## Work request
The full listing must be reproduced exactly as given.

## Data excerpts
* * * * * * * * *

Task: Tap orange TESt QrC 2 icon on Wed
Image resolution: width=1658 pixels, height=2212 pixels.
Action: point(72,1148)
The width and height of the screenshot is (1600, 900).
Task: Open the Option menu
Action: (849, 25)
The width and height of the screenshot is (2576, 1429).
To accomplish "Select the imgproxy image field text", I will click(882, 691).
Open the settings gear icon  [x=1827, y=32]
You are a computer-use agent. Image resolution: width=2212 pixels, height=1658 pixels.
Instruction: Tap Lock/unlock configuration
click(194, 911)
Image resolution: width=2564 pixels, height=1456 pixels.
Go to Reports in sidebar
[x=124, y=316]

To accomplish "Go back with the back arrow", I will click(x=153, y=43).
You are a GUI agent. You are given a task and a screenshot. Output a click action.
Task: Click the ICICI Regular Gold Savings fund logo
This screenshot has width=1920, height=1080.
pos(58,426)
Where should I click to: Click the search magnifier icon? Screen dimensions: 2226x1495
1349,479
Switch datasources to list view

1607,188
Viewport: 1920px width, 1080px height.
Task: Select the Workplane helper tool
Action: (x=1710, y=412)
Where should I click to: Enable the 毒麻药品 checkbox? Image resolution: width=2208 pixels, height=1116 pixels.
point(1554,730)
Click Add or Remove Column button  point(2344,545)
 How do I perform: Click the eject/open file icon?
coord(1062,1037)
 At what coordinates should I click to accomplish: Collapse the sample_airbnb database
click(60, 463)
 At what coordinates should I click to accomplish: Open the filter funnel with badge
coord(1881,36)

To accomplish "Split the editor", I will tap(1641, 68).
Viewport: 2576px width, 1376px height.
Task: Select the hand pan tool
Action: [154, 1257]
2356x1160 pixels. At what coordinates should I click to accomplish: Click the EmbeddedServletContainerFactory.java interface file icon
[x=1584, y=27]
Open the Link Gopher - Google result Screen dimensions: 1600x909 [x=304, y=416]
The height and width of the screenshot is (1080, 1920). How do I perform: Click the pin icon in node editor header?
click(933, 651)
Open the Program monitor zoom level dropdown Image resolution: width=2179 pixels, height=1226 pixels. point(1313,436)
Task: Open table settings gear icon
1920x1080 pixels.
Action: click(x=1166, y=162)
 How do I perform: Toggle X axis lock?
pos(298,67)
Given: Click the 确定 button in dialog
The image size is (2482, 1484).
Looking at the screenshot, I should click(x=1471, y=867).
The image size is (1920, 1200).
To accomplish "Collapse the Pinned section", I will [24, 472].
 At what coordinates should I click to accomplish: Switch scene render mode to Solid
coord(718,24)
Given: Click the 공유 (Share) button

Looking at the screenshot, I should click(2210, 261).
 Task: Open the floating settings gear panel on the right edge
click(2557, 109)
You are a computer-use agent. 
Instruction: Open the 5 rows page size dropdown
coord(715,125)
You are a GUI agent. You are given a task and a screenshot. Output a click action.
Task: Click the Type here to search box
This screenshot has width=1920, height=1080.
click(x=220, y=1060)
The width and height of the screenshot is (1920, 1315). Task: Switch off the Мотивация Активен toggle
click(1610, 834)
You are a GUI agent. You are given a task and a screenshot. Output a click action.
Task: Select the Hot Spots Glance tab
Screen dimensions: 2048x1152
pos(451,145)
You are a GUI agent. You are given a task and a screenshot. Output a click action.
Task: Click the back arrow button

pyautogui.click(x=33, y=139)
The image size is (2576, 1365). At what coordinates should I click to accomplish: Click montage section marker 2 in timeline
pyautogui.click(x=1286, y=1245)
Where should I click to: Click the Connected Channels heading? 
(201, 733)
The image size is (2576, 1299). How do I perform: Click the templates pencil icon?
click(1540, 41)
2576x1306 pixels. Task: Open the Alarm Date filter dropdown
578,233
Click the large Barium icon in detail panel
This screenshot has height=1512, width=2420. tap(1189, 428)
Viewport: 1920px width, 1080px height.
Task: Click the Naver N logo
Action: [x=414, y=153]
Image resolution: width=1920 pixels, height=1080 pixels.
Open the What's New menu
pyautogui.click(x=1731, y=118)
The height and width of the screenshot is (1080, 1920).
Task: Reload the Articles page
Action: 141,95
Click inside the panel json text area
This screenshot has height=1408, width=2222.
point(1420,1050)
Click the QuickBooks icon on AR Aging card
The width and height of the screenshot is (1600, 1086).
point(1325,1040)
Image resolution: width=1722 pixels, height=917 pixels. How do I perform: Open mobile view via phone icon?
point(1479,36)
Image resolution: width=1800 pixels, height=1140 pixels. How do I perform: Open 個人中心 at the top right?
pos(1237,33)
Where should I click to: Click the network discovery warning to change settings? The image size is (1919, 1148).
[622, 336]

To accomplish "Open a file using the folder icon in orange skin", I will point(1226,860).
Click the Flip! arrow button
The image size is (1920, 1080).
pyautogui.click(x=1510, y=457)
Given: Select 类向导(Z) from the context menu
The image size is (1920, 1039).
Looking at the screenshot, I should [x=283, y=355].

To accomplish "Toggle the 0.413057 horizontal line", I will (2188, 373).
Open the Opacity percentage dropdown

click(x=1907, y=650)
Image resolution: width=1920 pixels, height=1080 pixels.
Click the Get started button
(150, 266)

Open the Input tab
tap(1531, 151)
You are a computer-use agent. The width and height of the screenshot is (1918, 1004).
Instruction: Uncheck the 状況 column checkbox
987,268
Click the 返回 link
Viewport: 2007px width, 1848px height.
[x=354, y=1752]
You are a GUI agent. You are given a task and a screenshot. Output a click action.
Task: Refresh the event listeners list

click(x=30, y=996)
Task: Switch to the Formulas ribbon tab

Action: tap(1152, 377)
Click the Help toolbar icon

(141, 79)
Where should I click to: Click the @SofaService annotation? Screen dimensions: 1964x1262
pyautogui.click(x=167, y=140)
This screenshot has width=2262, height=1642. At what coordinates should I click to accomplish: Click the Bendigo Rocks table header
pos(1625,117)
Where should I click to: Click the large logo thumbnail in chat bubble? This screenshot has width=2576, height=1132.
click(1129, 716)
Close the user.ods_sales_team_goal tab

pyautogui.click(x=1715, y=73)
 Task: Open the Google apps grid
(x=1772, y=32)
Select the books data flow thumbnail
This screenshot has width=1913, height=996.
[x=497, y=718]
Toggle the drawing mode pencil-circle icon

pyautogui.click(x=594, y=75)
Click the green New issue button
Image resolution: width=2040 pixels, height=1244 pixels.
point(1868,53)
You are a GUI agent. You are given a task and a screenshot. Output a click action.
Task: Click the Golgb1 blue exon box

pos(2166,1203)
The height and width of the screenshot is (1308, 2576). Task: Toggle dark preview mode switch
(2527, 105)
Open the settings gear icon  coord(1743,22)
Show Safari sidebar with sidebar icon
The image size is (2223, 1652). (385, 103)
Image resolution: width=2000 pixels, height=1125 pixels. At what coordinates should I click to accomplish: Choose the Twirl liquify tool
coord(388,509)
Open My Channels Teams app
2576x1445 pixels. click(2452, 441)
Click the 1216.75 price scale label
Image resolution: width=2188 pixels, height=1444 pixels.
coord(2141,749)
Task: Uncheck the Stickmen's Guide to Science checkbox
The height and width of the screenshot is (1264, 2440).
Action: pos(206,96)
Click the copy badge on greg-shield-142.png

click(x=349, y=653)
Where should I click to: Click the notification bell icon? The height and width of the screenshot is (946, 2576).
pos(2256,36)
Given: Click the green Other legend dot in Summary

* * * * * * * * *

## Solution to the problem
Task: Tap orange TESt QrC 2 icon on Wed
Image resolution: width=1658 pixels, height=2212 pixels.
Action: point(72,1148)
The width and height of the screenshot is (1600, 900).
Task: Open the Option menu
Action: (849, 25)
The width and height of the screenshot is (2576, 1429).
To accomplish "Select the imgproxy image field text", I will click(882, 691).
Open the settings gear icon  [x=1827, y=32]
You are a computer-use agent. Image resolution: width=2212 pixels, height=1658 pixels.
Instruction: Tap Lock/unlock configuration
click(194, 911)
Image resolution: width=2564 pixels, height=1456 pixels.
Go to Reports in sidebar
[x=124, y=316]

To accomplish "Go back with the back arrow", I will click(x=153, y=43).
You are a GUI agent. You are given a task and a screenshot. Output a click action.
Task: Click the ICICI Regular Gold Savings fund logo
This screenshot has width=1920, height=1080.
pos(58,426)
Where should I click to: Click the search magnifier icon? Screen dimensions: 2226x1495
1349,479
Switch datasources to list view

1607,188
Viewport: 1920px width, 1080px height.
Task: Select the Workplane helper tool
Action: (x=1710, y=412)
Where should I click to: Enable the 毒麻药品 checkbox? Image resolution: width=2208 pixels, height=1116 pixels.
point(1554,730)
Click Add or Remove Column button  point(2344,545)
 How do I perform: Click the eject/open file icon?
coord(1062,1037)
 At what coordinates should I click to accomplish: Collapse the sample_airbnb database
click(60, 463)
 At what coordinates should I click to accomplish: Open the filter funnel with badge
coord(1881,36)

To accomplish "Split the editor", I will tap(1641, 68).
Viewport: 2576px width, 1376px height.
Task: Select the hand pan tool
Action: [154, 1257]
2356x1160 pixels. At what coordinates should I click to accomplish: Click the EmbeddedServletContainerFactory.java interface file icon
[x=1584, y=27]
Open the Link Gopher - Google result Screen dimensions: 1600x909 [x=304, y=416]
The height and width of the screenshot is (1080, 1920). How do I perform: Click the pin icon in node editor header?
click(933, 651)
Open the Program monitor zoom level dropdown Image resolution: width=2179 pixels, height=1226 pixels. point(1313,436)
Task: Open table settings gear icon
1920x1080 pixels.
Action: click(x=1166, y=162)
 How do I perform: Toggle X axis lock?
pos(298,67)
Given: Click the 确定 button in dialog
The image size is (2482, 1484).
Looking at the screenshot, I should click(x=1471, y=867).
The image size is (1920, 1200).
To accomplish "Collapse the Pinned section", I will [24, 472].
 At what coordinates should I click to accomplish: Switch scene render mode to Solid
coord(718,24)
Given: Click the 공유 (Share) button

Looking at the screenshot, I should click(2210, 261).
 Task: Open the floating settings gear panel on the right edge
click(2557, 109)
You are a computer-use agent. 
Instruction: Open the 5 rows page size dropdown
coord(715,125)
You are a GUI agent. You are given a task and a screenshot. Output a click action.
Task: Click the Type here to search box
This screenshot has width=1920, height=1080.
click(x=220, y=1060)
The width and height of the screenshot is (1920, 1315). Task: Switch off the Мотивация Активен toggle
click(1610, 834)
You are a GUI agent. You are given a task and a screenshot. Output a click action.
Task: Select the Hot Spots Glance tab
Screen dimensions: 2048x1152
pos(451,145)
You are a GUI agent. You are given a task and a screenshot. Output a click action.
Task: Click the back arrow button

pyautogui.click(x=33, y=139)
The image size is (2576, 1365). At what coordinates should I click to accomplish: Click montage section marker 2 in timeline
pyautogui.click(x=1286, y=1245)
Where should I click to: Click the Connected Channels heading? 
(201, 733)
The image size is (2576, 1299). How do I perform: Click the templates pencil icon?
click(1540, 41)
2576x1306 pixels. Task: Open the Alarm Date filter dropdown
578,233
Click the large Barium icon in detail panel
This screenshot has height=1512, width=2420. tap(1189, 428)
Viewport: 1920px width, 1080px height.
Task: Click the Naver N logo
Action: [x=414, y=153]
Image resolution: width=1920 pixels, height=1080 pixels.
Open the What's New menu
pyautogui.click(x=1731, y=118)
The height and width of the screenshot is (1080, 1920).
Task: Reload the Articles page
Action: 141,95
Click inside the panel json text area
This screenshot has height=1408, width=2222.
point(1420,1050)
Click the QuickBooks icon on AR Aging card
The width and height of the screenshot is (1600, 1086).
point(1325,1040)
Image resolution: width=1722 pixels, height=917 pixels. How do I perform: Open mobile view via phone icon?
point(1479,36)
Image resolution: width=1800 pixels, height=1140 pixels. How do I perform: Open 個人中心 at the top right?
pos(1237,33)
Where should I click to: Click the network discovery warning to change settings? The image size is (1919, 1148).
[622, 336]

To accomplish "Open a file using the folder icon in orange skin", I will point(1226,860).
Click the Flip! arrow button
The image size is (1920, 1080).
pyautogui.click(x=1510, y=457)
Given: Select 类向导(Z) from the context menu
The image size is (1920, 1039).
Looking at the screenshot, I should [x=283, y=355].

To accomplish "Toggle the 0.413057 horizontal line", I will (2188, 373).
Open the Opacity percentage dropdown

click(x=1907, y=650)
Image resolution: width=1920 pixels, height=1080 pixels.
Click the Get started button
(150, 266)

Open the Input tab
tap(1531, 151)
You are a computer-use agent. The width and height of the screenshot is (1918, 1004).
Instruction: Uncheck the 状況 column checkbox
987,268
Click the 返回 link
Viewport: 2007px width, 1848px height.
[x=354, y=1752]
You are a GUI agent. You are given a task and a screenshot. Output a click action.
Task: Refresh the event listeners list

click(x=30, y=996)
Task: Switch to the Formulas ribbon tab

Action: tap(1152, 377)
Click the Help toolbar icon

(141, 79)
Where should I click to: Click the @SofaService annotation? Screen dimensions: 1964x1262
pyautogui.click(x=167, y=140)
This screenshot has width=2262, height=1642. At what coordinates should I click to accomplish: Click the Bendigo Rocks table header
pos(1625,117)
Where should I click to: Click the large logo thumbnail in chat bubble? This screenshot has width=2576, height=1132.
click(1129, 716)
Close the user.ods_sales_team_goal tab

pyautogui.click(x=1715, y=73)
 Task: Open the Google apps grid
(x=1772, y=32)
Select the books data flow thumbnail
This screenshot has width=1913, height=996.
[x=497, y=718]
Toggle the drawing mode pencil-circle icon

pyautogui.click(x=594, y=75)
Click the green New issue button
Image resolution: width=2040 pixels, height=1244 pixels.
point(1868,53)
You are a GUI agent. You are given a task and a screenshot. Output a click action.
Task: Click the Golgb1 blue exon box

pos(2166,1203)
The height and width of the screenshot is (1308, 2576). Task: Toggle dark preview mode switch
(2527, 105)
Open the settings gear icon  coord(1743,22)
Show Safari sidebar with sidebar icon
The image size is (2223, 1652). (385, 103)
Image resolution: width=2000 pixels, height=1125 pixels. At what coordinates should I click to accomplish: Choose the Twirl liquify tool
coord(388,509)
Open My Channels Teams app
2576x1445 pixels. click(2452, 441)
Click the 1216.75 price scale label
Image resolution: width=2188 pixels, height=1444 pixels.
coord(2141,749)
Task: Uncheck the Stickmen's Guide to Science checkbox
The height and width of the screenshot is (1264, 2440).
Action: pos(206,96)
Click the copy badge on greg-shield-142.png

click(x=349, y=653)
Where should I click to: Click the notification bell icon? The height and width of the screenshot is (946, 2576).
pos(2256,36)
Given: Click the green Other legend dot in Summary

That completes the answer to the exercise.